I am looking at this item.

Should work, right?


----------



## HarperVision (May 14, 2007)

Yes that should work, but you can also just put an Ethernet switch on the output of your existing DECA unit (the one currently assigned to the Genie mini) and run one output to the Genie mini and another to the TiVo mini.

EDIT: oh, my bad. You probably don't have a DECA unit on there now do you? If not then yes the one you linked should work for what you're trying to do.


----------



## StevesWeb (Dec 26, 2008)

Thanks Dave,

The point where the existing DECA bridge is installed is in another room which is wired for Ethernet.

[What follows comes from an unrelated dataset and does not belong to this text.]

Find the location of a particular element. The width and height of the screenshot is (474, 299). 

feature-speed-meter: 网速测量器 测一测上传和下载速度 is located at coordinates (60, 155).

The adapter should arrive tomorrow, I'll post my results for others who may find this topic.


----------



## HarperVision (May 14, 2007)

StevesWeb said:


> Thanks Dave, The point where the existing DECA bridge is installed is in another room which is wired for Ethernet. The adapter should arrive tomorrow, I'll post my results for others who may find this topic.


No problem, I hope it works for you. I currently run my whole home Ethernet and TiVo system off of DirecTV deca units (instead of moca).


----------



## StevesWeb (Dec 26, 2008)

Works like a charm. Easy to install, worked right away, the PC and TiVo mini in that room both have solid connections to the Intarwebs now.


----------



## HarperVision (May 14, 2007)

Sweet!


----------



## mdavej (Aug 13, 2015)

New Tivo user here bumping an old thread to thank Dave for turning me onto the DECA solution a few years ago when I set up my first Windows Media Center based system. Works great with my new Tivo system as well. And the best part is the price: $12 per node versus $50 per node for MOCA. Just isolate your incoming CATV from the rest of your DECA network and you're in business. I've got a house full of DECA nodes for the price of a single MOCA node. BTW, I haven't had DirecTV for years, but the DECA adapters are still going strong.


----------



## HarperVision (May 14, 2007)

mdavej said:


> New Tivo user here bumping an old thread to thank Dave for turning me onto the DECA solution a few years ago when I set up my first Windows Media Center based system. Works great with my new Tivo system as well. And the best part is the price: $12 per node versus $50 per node for MOCA. Just isolate your incoming CATV from the rest of your DECA network and you're in business. I've got a house full of DECA nodes for the price of a single MOCA node. BTW, I haven't had DirecTV for years, but the DECA adapters are still going strong.


No problem, happy to help! I'm still using my old decas too.


----------



## thefisch (Jul 25, 2015)

Interesting to learn about using this. Unfortunately for me the room I would need this in only has one coax line and needs a cable feed for a tivo and tuning adapter.


----------